In 1909, S. P. L. Sørensen introduced the concept of pH, and in the same year F. Haber and Z. Klemensiewicz reported results of their research on the glass electrode in The Society of Chemistry in Karlsruhe.

In 1922, W. S. Hughes showed that alkali-silicate glass electrodes (containing silanols) are similar to hydrogen electrodes, as both are reversible concerning H^{+}.

In 1925, P. M. Tookey Kerridge developed the first glass electrode for the analysis of blood samples and highlighted some of the practical problems with the equipment such as the high resistance of glass (50–150 MΩ). During her PhD, Kerridge developed a glass electrode aimed to measure small volume of solution. Her clever and careful design was a pioneering work in the making of glass electrodes.

== Applications ==
Glass electrodes are commonly used for pH measurements.
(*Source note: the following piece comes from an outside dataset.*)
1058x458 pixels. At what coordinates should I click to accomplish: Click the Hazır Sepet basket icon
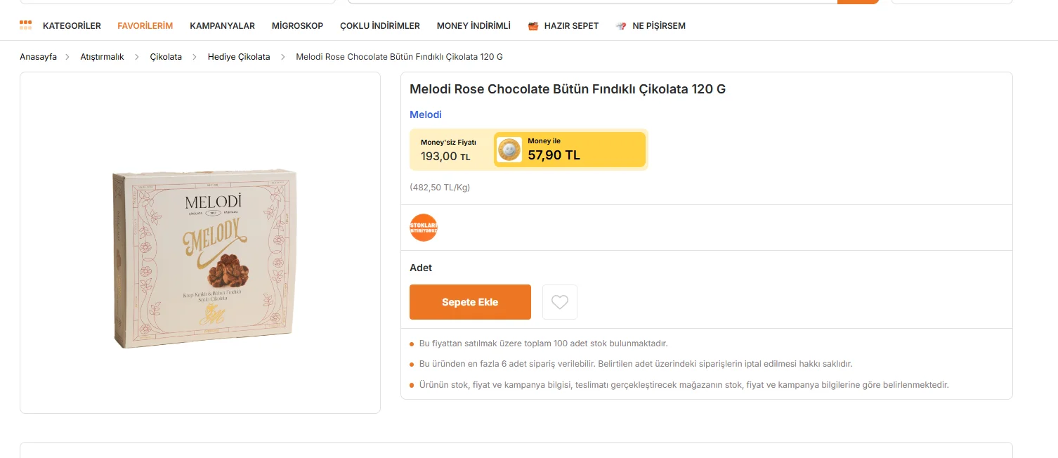click(533, 26)
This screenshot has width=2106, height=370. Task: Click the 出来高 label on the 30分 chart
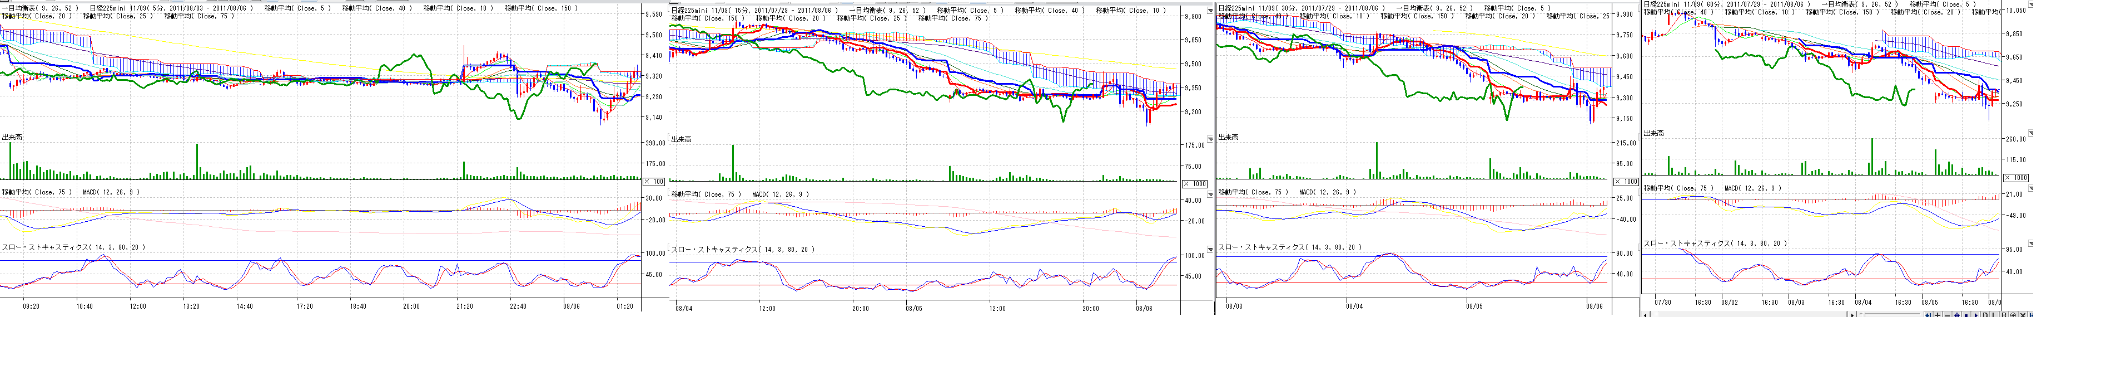(x=1228, y=138)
There are also specialized ion-sensitive glass electrodes used for the determination of the concentration of lithium, sodium, ammonium, and other ions.

Glass electrodes find a wide diversity of uses in a large range of applications including research labs, control of industrial processes, analysis of foods and cosmetics, monitoring of environmental pollution, or soil acidity measurements. Micro-electrodes are specifically designed for pH measurements on very small volumes of fluid, direct measurements in geochemical micro-environments, or determining the electrical potential of the cell membrane in biochemical studies.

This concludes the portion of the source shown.